### Given data
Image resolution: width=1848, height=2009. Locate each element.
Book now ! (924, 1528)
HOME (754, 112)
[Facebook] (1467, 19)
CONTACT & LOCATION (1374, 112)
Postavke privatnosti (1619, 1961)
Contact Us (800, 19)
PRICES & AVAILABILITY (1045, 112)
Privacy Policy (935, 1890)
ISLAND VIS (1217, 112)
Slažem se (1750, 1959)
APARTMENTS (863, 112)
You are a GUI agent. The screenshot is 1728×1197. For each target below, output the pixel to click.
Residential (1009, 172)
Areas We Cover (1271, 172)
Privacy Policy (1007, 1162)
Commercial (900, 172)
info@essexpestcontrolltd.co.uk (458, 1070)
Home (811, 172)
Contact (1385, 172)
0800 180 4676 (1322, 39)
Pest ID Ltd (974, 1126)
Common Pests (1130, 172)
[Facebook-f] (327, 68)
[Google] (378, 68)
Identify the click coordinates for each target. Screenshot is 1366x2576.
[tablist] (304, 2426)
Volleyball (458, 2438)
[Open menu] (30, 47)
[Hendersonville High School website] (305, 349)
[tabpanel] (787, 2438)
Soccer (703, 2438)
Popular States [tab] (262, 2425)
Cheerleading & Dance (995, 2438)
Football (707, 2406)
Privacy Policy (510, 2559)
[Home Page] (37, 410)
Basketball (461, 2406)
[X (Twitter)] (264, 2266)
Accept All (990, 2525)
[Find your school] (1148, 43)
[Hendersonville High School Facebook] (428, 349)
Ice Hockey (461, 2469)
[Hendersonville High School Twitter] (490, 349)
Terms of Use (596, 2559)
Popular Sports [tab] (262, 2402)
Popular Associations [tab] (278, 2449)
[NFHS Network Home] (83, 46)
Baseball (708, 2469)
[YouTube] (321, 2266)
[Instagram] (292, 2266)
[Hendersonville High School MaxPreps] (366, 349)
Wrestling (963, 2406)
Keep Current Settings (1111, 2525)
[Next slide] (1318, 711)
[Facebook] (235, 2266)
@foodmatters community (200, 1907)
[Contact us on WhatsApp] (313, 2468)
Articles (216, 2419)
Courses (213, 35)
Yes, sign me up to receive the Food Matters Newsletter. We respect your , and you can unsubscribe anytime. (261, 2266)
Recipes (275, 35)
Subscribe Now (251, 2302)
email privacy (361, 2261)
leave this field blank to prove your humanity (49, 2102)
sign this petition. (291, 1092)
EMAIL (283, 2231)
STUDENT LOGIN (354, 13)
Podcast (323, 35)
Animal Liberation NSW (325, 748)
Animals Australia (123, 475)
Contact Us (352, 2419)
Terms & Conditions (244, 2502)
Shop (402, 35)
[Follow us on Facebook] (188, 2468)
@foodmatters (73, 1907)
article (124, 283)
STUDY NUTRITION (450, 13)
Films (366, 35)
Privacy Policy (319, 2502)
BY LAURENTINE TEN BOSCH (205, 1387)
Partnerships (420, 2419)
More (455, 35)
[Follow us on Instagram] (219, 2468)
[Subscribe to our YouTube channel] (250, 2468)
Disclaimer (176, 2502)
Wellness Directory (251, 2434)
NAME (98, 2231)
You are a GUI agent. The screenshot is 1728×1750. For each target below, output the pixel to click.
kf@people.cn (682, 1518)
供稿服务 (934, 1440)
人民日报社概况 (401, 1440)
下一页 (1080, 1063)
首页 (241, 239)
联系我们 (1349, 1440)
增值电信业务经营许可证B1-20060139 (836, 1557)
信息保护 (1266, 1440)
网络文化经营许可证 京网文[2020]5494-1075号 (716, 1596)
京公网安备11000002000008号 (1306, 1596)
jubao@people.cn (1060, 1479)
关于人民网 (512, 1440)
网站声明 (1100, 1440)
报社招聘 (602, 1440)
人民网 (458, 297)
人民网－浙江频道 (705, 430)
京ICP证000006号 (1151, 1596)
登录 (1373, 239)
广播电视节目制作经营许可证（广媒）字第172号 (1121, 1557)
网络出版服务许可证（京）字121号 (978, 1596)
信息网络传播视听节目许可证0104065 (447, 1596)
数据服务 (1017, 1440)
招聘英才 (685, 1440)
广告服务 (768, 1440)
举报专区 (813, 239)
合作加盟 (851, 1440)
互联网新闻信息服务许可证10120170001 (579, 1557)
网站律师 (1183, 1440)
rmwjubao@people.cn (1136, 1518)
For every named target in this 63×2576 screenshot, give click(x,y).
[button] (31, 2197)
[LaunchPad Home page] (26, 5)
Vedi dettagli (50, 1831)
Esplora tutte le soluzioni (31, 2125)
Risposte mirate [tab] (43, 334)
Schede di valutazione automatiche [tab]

### Assigned task
The answer should consist of every entry, repeated word for word.

### Task result
Image resolution: width=1848, height=2009. Locate each element.
Book now ! (924, 1528)
HOME (754, 112)
[Facebook] (1467, 19)
CONTACT & LOCATION (1374, 112)
Postavke privatnosti (1619, 1961)
Contact Us (800, 19)
PRICES & AVAILABILITY (1045, 112)
Privacy Policy (935, 1890)
ISLAND VIS (1217, 112)
Slažem se (1750, 1959)
APARTMENTS (863, 112)
You are a GUI agent. The screenshot is 1728×1197. For each target below, output the pixel to click.
Residential (1009, 172)
Areas We Cover (1271, 172)
Privacy Policy (1007, 1162)
Commercial (900, 172)
info@essexpestcontrolltd.co.uk (458, 1070)
Home (811, 172)
Contact (1385, 172)
0800 180 4676 (1322, 39)
Pest ID Ltd (974, 1126)
Common Pests (1130, 172)
[Facebook-f] (327, 68)
[Google] (378, 68)
Identify the click coordinates for each target. Screenshot is 1366x2576.
[tablist] (304, 2426)
Volleyball (458, 2438)
[Open menu] (30, 47)
[Hendersonville High School website] (305, 349)
[tabpanel] (787, 2438)
Soccer (703, 2438)
Popular States [tab] (262, 2425)
Cheerleading & Dance (995, 2438)
Football (707, 2406)
Privacy Policy (510, 2559)
[Home Page] (37, 410)
Basketball (461, 2406)
[X (Twitter)] (264, 2266)
Accept All (990, 2525)
[Find your school] (1148, 43)
[Hendersonville High School Facebook] (428, 349)
Ice Hockey (461, 2469)
[Hendersonville High School Twitter] (490, 349)
Terms of Use (596, 2559)
Popular Sports [tab] (262, 2402)
Popular Associations [tab] (278, 2449)
[NFHS Network Home] (83, 46)
Baseball (708, 2469)
[YouTube] (321, 2266)
[Instagram] (292, 2266)
[Hendersonville High School MaxPreps] (366, 349)
Wrestling (963, 2406)
Keep Current Settings (1111, 2525)
[Next slide] (1318, 711)
[Facebook] (235, 2266)
@foodmatters community (200, 1907)
[Contact us on WhatsApp] (313, 2468)
Articles (216, 2419)
Courses (213, 35)
Yes, sign me up to receive the Food Matters Newsletter. We respect your , and you can unsubscribe anytime. (261, 2266)
Recipes (275, 35)
Subscribe Now (251, 2302)
email privacy (361, 2261)
leave this field blank to prove your humanity (49, 2102)
sign this petition. (291, 1092)
EMAIL (283, 2231)
STUDENT LOGIN (354, 13)
Podcast (323, 35)
Animal Liberation NSW (325, 748)
Animals Australia (123, 475)
Contact Us (352, 2419)
Terms & Conditions (244, 2502)
Shop (402, 35)
[Follow us on Facebook] (188, 2468)
@foodmatters (73, 1907)
article (124, 283)
STUDY NUTRITION (450, 13)
Films (366, 35)
Privacy Policy (319, 2502)
BY LAURENTINE TEN BOSCH (205, 1387)
Partnerships (420, 2419)
More (455, 35)
[Follow us on Instagram] (219, 2468)
[Subscribe to our YouTube channel] (250, 2468)
Disclaimer (176, 2502)
Wellness Directory (251, 2434)
NAME (98, 2231)
You are a GUI agent. The screenshot is 1728×1750. For each target below, output the pixel to click.
kf@people.cn (682, 1518)
供稿服务 (934, 1440)
人民日报社概况 (401, 1440)
下一页 (1080, 1063)
首页 (241, 239)
联系我们 (1349, 1440)
增值电信业务经营许可证B1-20060139 (836, 1557)
信息保护 (1266, 1440)
网络文化经营许可证 京网文[2020]5494-1075号 (716, 1596)
京公网安备11000002000008号 (1306, 1596)
jubao@people.cn (1060, 1479)
关于人民网 (512, 1440)
网站声明 (1100, 1440)
报社招聘 (602, 1440)
人民网 (458, 297)
人民网－浙江频道 (705, 430)
京ICP证000006号 (1151, 1596)
登录 (1373, 239)
广播电视节目制作经营许可证（广媒）字第172号 (1121, 1557)
网络出版服务许可证（京）字121号 (978, 1596)
信息网络传播视听节目许可证0104065 (447, 1596)
数据服务 (1017, 1440)
招聘英才 (685, 1440)
广告服务 (768, 1440)
举报专区 (813, 239)
合作加盟 (851, 1440)
互联网新闻信息服务许可证10120170001 (579, 1557)
网站律师 (1183, 1440)
rmwjubao@people.cn (1136, 1518)
For every named target in this 63×2576 screenshot, give click(x,y).
[button] (31, 2197)
[LaunchPad Home page] (26, 5)
Vedi dettagli (50, 1831)
Esplora tutte le soluzioni (31, 2125)
Risposte mirate [tab] (43, 334)
Schede di valutazione automatiche [tab]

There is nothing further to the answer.